By Boluwatife Oshadiya | June 16, 2026
Key Points
- CBN has directed banks, fintechs and payment service providers to store all payment transaction data generated in Nigeria on local servers from January 1, 2027
- Technology investor Osaretin Asemota warns the directive could create operational and cybersecurity challenges if implementation capacity is inadequate
- The new rule forms part of broader CBN reforms aimed at strengthening oversight, transparency and resilience in Nigeria’s payments ecosystem
Main Story
The Central Bank of Nigeria’s new directive requiring banks, fintech firms and other payment service providers to store all payment transaction data generated within Nigeria on local servers from January 1, 2027, has sparked debate among industry stakeholders, with technology investor and entrepreneur Osaretin Victor Asemota warning that the policy could create significant operational risks if poorly implemented.
The directive, contained in a circular issued by the CBN’s Payments System Supervision Department and signed by Director Rakiya Yusuf, is part of a broader regulatory framework designed to improve oversight, transparency and resilience within Nigeria’s rapidly expanding digital payments industry. The policy applies to deposit money banks, microfinance banks, mobile money operators, payment processors, switching firms, payment solution providers and other licensed participants in the payments ecosystem.
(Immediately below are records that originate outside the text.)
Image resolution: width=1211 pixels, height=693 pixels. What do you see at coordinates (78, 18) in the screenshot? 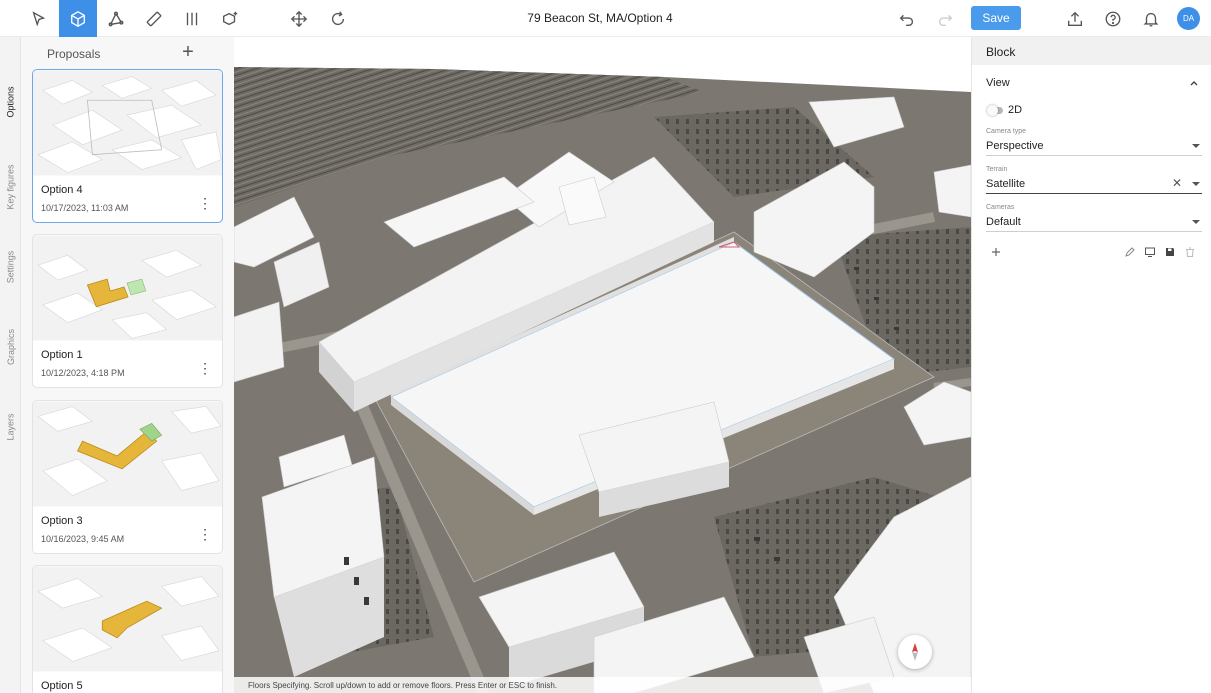
I see `block-tool-icon` at bounding box center [78, 18]. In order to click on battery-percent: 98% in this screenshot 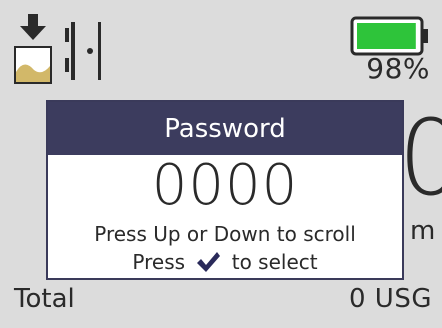, I will do `click(398, 68)`.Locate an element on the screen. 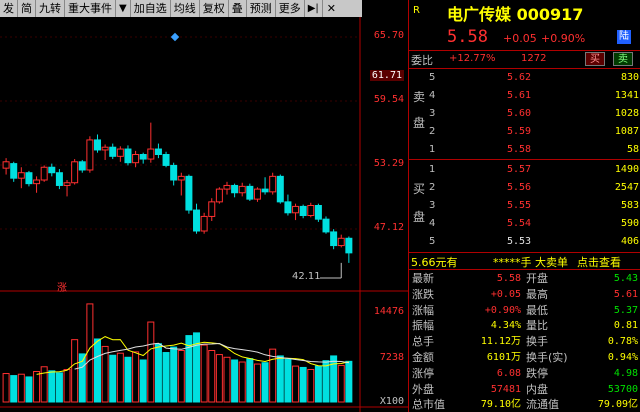  toolbar-major-events: 重大事件 is located at coordinates (90, 8).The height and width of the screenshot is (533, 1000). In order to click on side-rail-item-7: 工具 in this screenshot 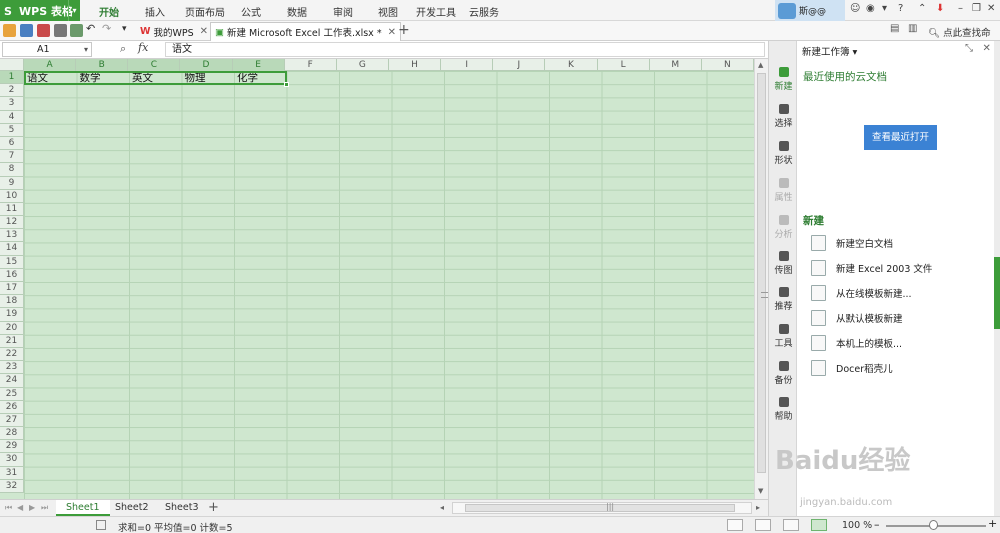, I will do `click(784, 336)`.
Under the new requirements, all payment transaction data generated within Nigeria must be stored and managed domestically in accordance with Nigerian data protection laws. The CBN said the move is intended to strengthen regulatory visibility, improve cybersecurity oversight, support financial crime investigations and reduce reliance on foreign-hosted infrastructure. Operators have until January 1, 2027, to achieve full compliance.
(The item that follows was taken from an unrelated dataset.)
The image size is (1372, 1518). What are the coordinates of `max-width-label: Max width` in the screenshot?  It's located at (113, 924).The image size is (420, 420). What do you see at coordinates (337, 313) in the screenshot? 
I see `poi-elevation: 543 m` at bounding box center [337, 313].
However, reacting to the announcement, Asemota expressed concerns about the readiness of many financial institutions to sustain such an infrastructure shift.
What’s Being Said
“My problem with this is that anyone who has dealt with tech people inside banks will know that this is a horror story waiting to happen. A lot has improved since then, as infrastructure has been moved more to the cloud,” said Osaretin Victor Asemota, technology investor and entrepreneur.
“Banks don’t pay tech people well and pay contractors even less. Unless there is a local shared services miracle, this will be a data and security nightmare if forced within the prescribed time frame.”
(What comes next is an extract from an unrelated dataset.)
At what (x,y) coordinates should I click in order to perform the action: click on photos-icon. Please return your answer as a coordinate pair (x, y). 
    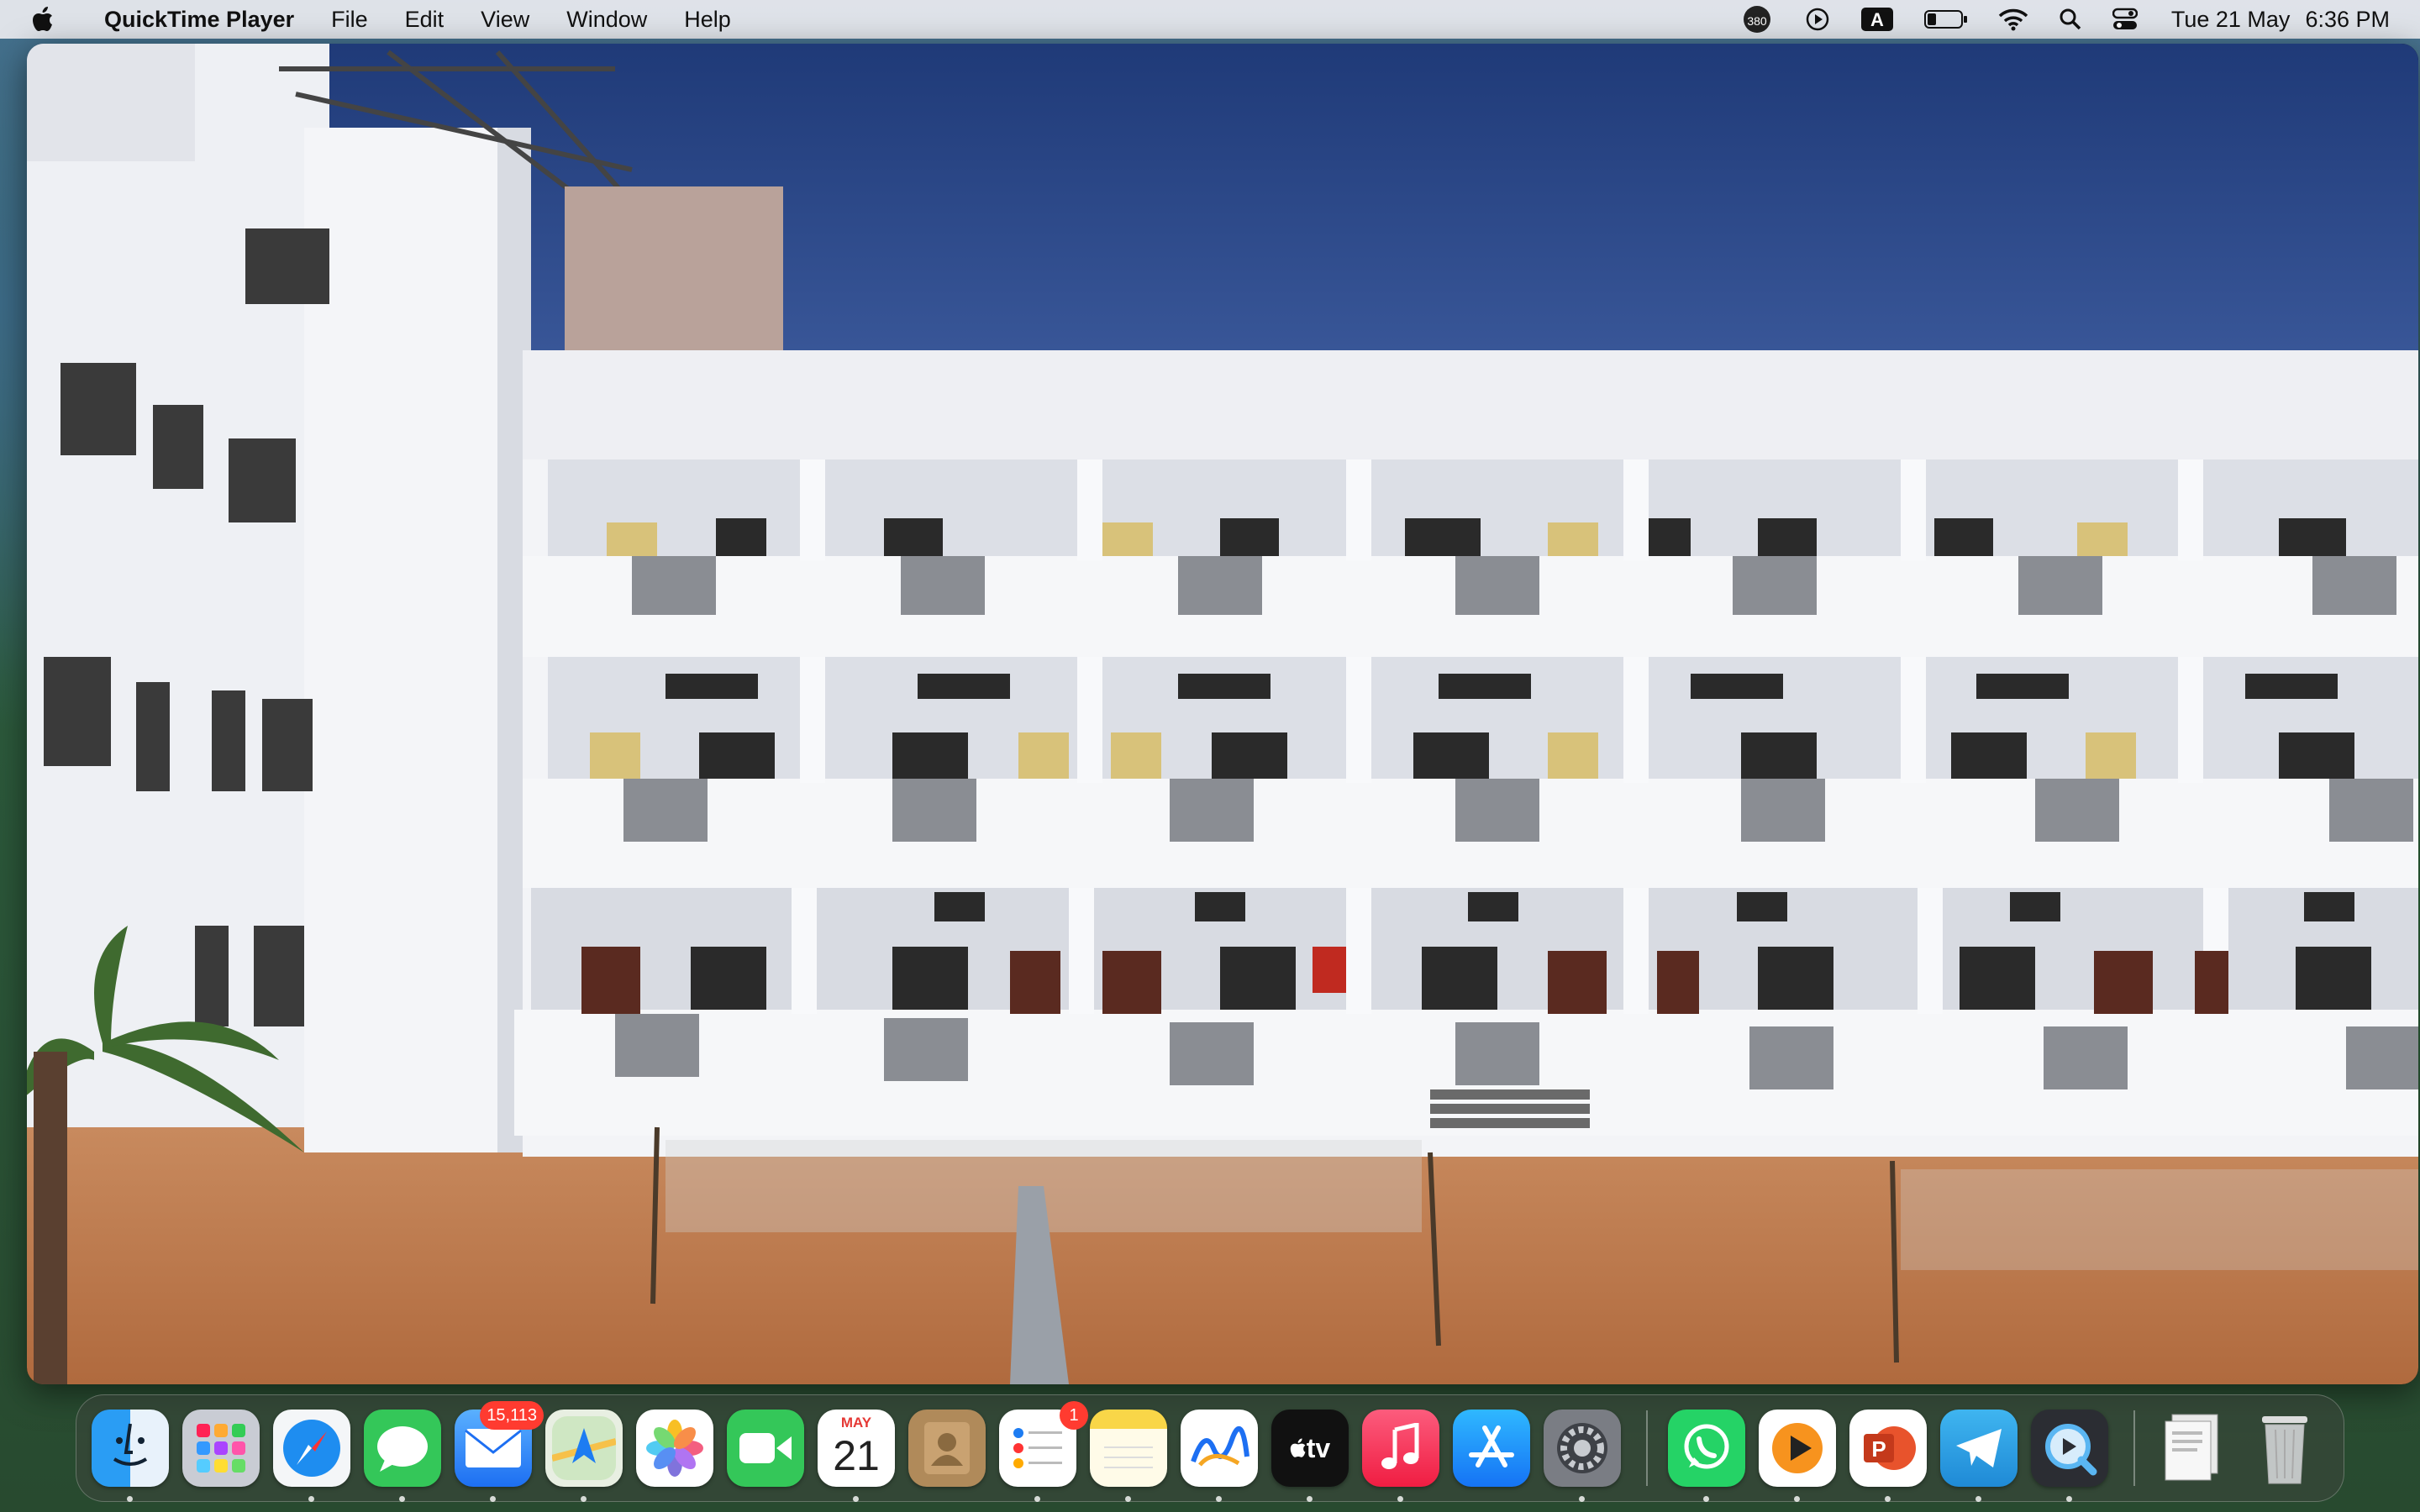
    Looking at the image, I should click on (674, 1448).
Asemota further argued that while institutions may move quickly to comply with the regulation, long-term maintenance and sustainability remain bigger concerns.
“They will rush to comply, but sustaining it is the problem. These guys can’t sustain anything for long. If you have ever integrated any product directly with a bank, you will understand well.”
The technology investor also recalled previous experiences integrating financial technology products with Nigerian banks, noting that telecommunications companies sometimes had to provide additional support to ensure successful deployment of applications within banking systems.
On the rationale behind the directive, the CBN said the rapid growth of electronic payments, increasing digital financial inclusion and the emergence of dominant players within key payment segments necessitated stronger oversight measures. The regulator added that data localisation would enhance national control over critical financial infrastructure and improve access to transaction records during investigations.
What’s Next
- Financial institutions and payment operators are expected to begin reviewing their infrastructure and cloud-hosting arrangements ahead of the January 1, 2027 compliance deadline
- Industry stakeholders are likely to engage regulators on implementation timelines, cybersecurity requirements and local data-centre capacity
- The policy could accelerate investment in Nigerian data centres, cloud infrastructure and digital storage services as operators prepare for compliance requirements
Bottom Line
The Bottom Line: The CBN’s push for payment data localisation reflects a broader global trend toward data sovereignty and stronger regulatory oversight of digital financial systems. However, as Asemota’s concerns highlight, the success of the policy may depend less on compliance deadlines and more on whether Nigeria’s financial sector possesses the technical capacity, cybersecurity expertise and infrastructure resilience required to manage sensitive payment data at scale without disrupting service delivery.